### Exercise details
Extract each line holding the word "Enable" from the entries.

Stored items:
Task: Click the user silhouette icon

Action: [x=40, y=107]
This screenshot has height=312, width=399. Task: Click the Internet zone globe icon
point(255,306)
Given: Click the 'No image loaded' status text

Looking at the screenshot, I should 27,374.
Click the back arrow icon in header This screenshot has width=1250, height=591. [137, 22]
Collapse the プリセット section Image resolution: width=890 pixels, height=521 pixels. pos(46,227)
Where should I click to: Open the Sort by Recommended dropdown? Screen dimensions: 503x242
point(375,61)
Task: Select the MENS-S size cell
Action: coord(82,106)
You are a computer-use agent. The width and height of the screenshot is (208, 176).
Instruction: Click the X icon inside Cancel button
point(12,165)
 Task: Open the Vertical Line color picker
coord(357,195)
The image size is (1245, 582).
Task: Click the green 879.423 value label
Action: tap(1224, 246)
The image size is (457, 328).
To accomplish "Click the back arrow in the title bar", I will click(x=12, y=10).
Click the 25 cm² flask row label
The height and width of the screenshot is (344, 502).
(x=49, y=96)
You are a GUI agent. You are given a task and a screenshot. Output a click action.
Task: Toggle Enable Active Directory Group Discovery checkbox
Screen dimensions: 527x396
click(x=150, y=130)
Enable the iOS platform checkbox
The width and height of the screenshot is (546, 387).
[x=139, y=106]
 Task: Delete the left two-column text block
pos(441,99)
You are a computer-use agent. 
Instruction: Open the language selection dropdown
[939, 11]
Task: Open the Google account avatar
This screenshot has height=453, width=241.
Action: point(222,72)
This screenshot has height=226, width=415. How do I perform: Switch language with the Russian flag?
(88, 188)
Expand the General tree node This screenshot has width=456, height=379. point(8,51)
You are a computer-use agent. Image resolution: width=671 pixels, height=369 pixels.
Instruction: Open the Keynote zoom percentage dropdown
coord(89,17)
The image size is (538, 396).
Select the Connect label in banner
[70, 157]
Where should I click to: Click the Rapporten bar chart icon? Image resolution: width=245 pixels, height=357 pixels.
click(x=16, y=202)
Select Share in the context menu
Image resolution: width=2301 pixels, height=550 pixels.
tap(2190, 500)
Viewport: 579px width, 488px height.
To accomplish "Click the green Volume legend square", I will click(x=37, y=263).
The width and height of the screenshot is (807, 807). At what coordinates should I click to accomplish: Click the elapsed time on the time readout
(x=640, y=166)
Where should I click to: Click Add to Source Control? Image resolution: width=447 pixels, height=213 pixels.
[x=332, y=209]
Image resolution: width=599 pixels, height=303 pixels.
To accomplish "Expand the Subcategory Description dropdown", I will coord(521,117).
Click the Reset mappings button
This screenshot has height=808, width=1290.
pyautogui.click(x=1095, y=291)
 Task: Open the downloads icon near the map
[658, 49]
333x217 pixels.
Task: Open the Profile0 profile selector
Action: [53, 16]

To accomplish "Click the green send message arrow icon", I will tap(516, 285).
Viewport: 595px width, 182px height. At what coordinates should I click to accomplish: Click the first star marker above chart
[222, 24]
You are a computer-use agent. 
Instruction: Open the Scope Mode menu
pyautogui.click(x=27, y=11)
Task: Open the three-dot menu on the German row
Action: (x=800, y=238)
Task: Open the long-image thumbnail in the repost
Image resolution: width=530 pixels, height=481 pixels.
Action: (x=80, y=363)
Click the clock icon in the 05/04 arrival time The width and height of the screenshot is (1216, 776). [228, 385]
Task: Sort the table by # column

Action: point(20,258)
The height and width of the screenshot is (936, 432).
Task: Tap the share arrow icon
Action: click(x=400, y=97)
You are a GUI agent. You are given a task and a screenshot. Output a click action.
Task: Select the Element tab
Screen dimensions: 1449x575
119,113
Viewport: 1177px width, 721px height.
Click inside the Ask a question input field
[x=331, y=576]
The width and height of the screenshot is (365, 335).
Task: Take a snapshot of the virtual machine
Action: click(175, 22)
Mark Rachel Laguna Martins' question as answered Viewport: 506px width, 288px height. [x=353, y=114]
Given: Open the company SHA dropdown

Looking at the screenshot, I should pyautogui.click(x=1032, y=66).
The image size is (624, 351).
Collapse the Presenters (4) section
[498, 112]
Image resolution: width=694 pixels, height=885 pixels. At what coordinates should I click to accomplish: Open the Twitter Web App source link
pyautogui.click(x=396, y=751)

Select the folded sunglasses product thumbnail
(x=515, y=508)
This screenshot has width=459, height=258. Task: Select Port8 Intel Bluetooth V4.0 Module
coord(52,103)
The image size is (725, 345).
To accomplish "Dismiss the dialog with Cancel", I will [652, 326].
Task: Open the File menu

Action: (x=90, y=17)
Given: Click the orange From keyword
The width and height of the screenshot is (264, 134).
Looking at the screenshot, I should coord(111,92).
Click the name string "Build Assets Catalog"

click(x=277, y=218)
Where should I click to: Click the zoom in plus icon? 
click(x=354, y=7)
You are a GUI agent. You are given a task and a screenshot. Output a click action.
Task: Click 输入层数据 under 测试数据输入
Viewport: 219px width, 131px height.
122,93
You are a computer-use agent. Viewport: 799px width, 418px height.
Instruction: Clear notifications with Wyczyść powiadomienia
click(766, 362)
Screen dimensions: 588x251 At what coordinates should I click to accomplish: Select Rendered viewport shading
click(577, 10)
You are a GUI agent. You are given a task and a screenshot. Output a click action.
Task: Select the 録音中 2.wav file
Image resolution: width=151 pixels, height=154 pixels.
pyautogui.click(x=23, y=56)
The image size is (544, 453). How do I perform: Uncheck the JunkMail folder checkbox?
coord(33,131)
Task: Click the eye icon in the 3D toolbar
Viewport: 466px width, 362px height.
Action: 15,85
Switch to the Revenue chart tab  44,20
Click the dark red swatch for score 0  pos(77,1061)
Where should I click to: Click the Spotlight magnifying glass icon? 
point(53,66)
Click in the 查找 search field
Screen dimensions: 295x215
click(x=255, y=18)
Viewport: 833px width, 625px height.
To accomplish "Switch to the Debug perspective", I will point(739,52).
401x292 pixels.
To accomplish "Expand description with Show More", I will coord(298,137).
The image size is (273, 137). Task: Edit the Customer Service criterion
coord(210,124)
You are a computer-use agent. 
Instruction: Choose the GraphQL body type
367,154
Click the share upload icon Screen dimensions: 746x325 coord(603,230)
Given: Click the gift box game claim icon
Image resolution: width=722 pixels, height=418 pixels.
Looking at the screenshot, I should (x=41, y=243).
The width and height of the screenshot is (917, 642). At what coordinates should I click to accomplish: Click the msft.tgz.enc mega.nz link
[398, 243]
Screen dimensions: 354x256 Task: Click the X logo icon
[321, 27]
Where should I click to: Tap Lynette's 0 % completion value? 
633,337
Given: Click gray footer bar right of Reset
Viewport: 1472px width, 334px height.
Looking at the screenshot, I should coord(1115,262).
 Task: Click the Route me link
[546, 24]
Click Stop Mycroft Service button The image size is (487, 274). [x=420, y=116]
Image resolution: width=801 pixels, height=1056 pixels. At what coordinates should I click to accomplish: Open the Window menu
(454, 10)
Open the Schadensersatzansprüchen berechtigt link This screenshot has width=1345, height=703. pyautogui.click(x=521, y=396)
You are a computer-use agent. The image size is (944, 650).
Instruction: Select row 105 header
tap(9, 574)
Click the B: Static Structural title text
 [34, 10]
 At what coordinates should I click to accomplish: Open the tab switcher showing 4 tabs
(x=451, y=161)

### Response below
Task: Toggle Enable Active Directory Group Discovery checkbox
Enable the iOS platform checkbox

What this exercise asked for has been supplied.